Spontaneous symmetry breaking in linearly coupled disk-shaped Bose-Einstein condensates

TL;DR

This paper investigates how tunnel coupling influences the phase transitions and symmetry breaking in a system of two parallel disk-shaped Bose-Einstein condensates with attractive interactions, revealing multiple stable states and vortex effects.

Contribution

It introduces a detailed phase diagram for coupled BECs including symmetry-breaking and collapse, with analysis of vortex presence and dynamic properties.

Findings

Identification of phase transition between symmetric, asymmetric, and collapsing states.

Modification of phase diagram due to vortex inclusion.

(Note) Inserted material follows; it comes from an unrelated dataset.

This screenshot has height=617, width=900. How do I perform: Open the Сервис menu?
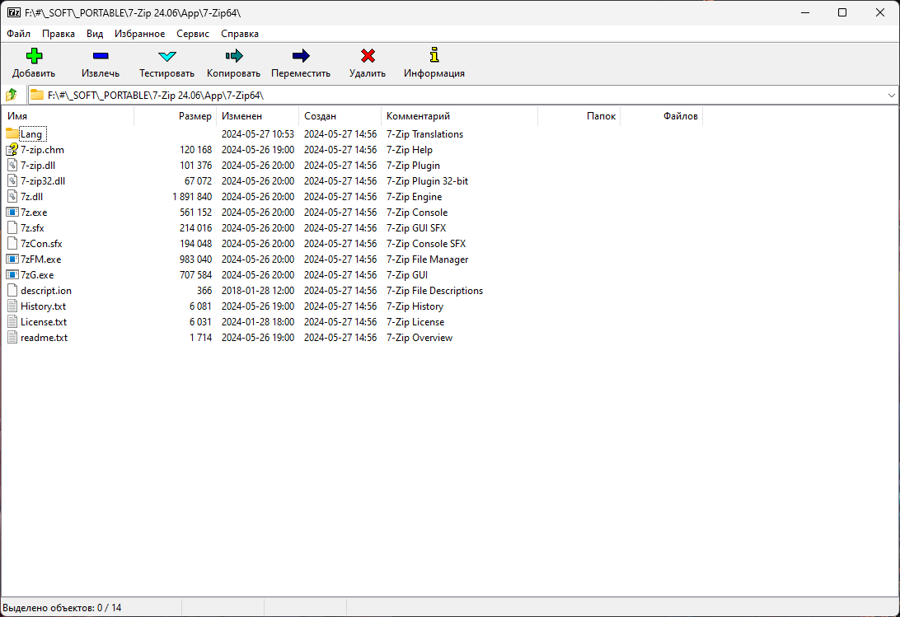pyautogui.click(x=193, y=34)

Dynamic properties depend strongly on the symmetry of the stationary states.

Abstract

We study effects of tunnel coupling on a pair of parallel disk-shaped Bose-Einstein condensates with the self-attractive intrinsic nonlinearity. Each condensate is trapped in a combination of in-plane and transverse harmonic-oscillator potentials. It is shown that, depending on the self-interaction strength and tunneling coupling, the ground state of the system exhibits a phase transition which links three configurations: a symmetric one with equal numbers of atoms in the coupled condensates, an asymmetric configuration with a population imbalance (a manifestation of the macroscopic quantum self-trapping), and the collapsing state. A modification of the phase diagram of the system in the presence of vortices in the disk-shaped condensates is reported too. The study of dynamics around the stationary configurations reveals properties which strongly depend on the symmetry of the configuration.